Managing director Ken King regretfully states: "We have not been able to get a satisfactory performance from Nanocryl in order to provide a colourfast coating for textiles and thus have not pursued the introduction of the product to the market."

While the high risk Nanocryl venture did not pay off, the company is otherwise kicking goals with developments in UV-protective cosmetics. Certainly if Australia wants to meet Kim Carr's dream as a TCF industry built on high-end technical innovation it is better to have tried and failed than to stew in our languishing status quo.



The place to be in R&D
Victoria has earned its slogan as 'The Place To Be' when it comes to developing technical textiles. Melbourne's $56 million Advanced Manufacturing Cooperative Research Centre (AMCRC), launched in May, is the latest piece of government-funded infrastructure aimed at bridging the gap between innovative ideas and commercial success. And there is no shortage of ideas coming from the world's largest specialised fibre research facility at CSIRO Textile and Fibre Technology division as well as the Centre for Material and Fibre innovation at Deakin University.

Another recent advance towards the commercialisation of Australian nanofibre and nanopigment patents is NanoVentures Australia, a company set up in January to commercialise the nanotechnology developments made by Nanotechnology Victoria (NanoVic) since 2003. NanoVentures, which takes the place of NanoVic, seeks to raise funds to commercialise technologies, and is able to enter commercial arrangements which were not feasible under NanoVic's corporate structure. It is located in Oakleigh, and has a portfolio of 10 patents, together with a similar number of licences and design registrations.

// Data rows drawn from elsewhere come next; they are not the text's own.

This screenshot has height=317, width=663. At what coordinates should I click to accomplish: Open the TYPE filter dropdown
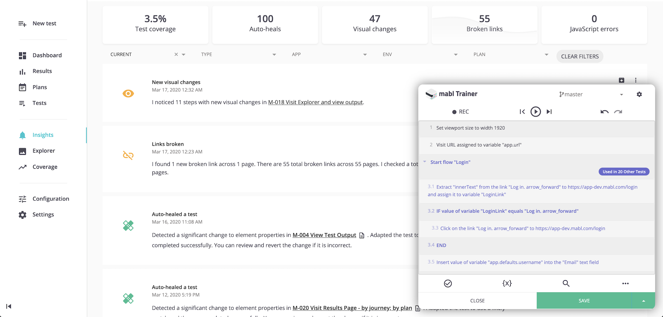point(274,55)
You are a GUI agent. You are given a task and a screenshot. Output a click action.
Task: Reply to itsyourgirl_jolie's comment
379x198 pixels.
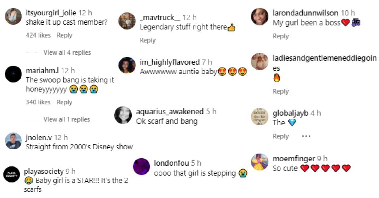coord(64,35)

This research and development infrastructure makes Australia well-positioned to supply innovative patents for the niche manufacturing of nanofibres to creating high-value materials for export.

According to Dr Mark Trigg, CEO of the newly-opened AMCRC, the global financial crisis is placing enormous pressure on Australian industry to re-invent itself and become internationally competitive in a changing environment through accelerated innovation and commercialisation of intellectual property. If anything, the recession is set to spur advances in nanotechnology.



Bullet-proof research
Research on the world's most promising materials in textile science - the carbon nanotube - has been spearheaded over the past few years by the Melbourne-based CSIRO Textile and Fibre Technology division.

Carbon nanotubes (CNTs) are sub-microscopic, hollow fibres of pure carbon. To the naked eye, they look like black powder, but their true fibre nature becomes apparent under the electron microscope.
Among other exciting applications, CSIRO are exploring the use of CNTs in defensive apparel. CNTs offer extraordinary properties of strength, stiffness and lightness, set to revolutionise the construction of body armour.

Principal Research Scientist with CSIRO Materials Science & Engineering, Dr Stephen Hawkins, says currently available body armour is typically heavy, stiff and hot to wear.

"Generations of polymers and ceramics have been developed to keep pace with the threat and lessen the burden of the armour but now a new material - carbon nanotubes or CNTs - is set to move ballistic protection into new territory," he says.

CSIRO has been granted funds under the Defence Capability and Technology Demonstrator Program to demonstrate the capabilities of CNTs.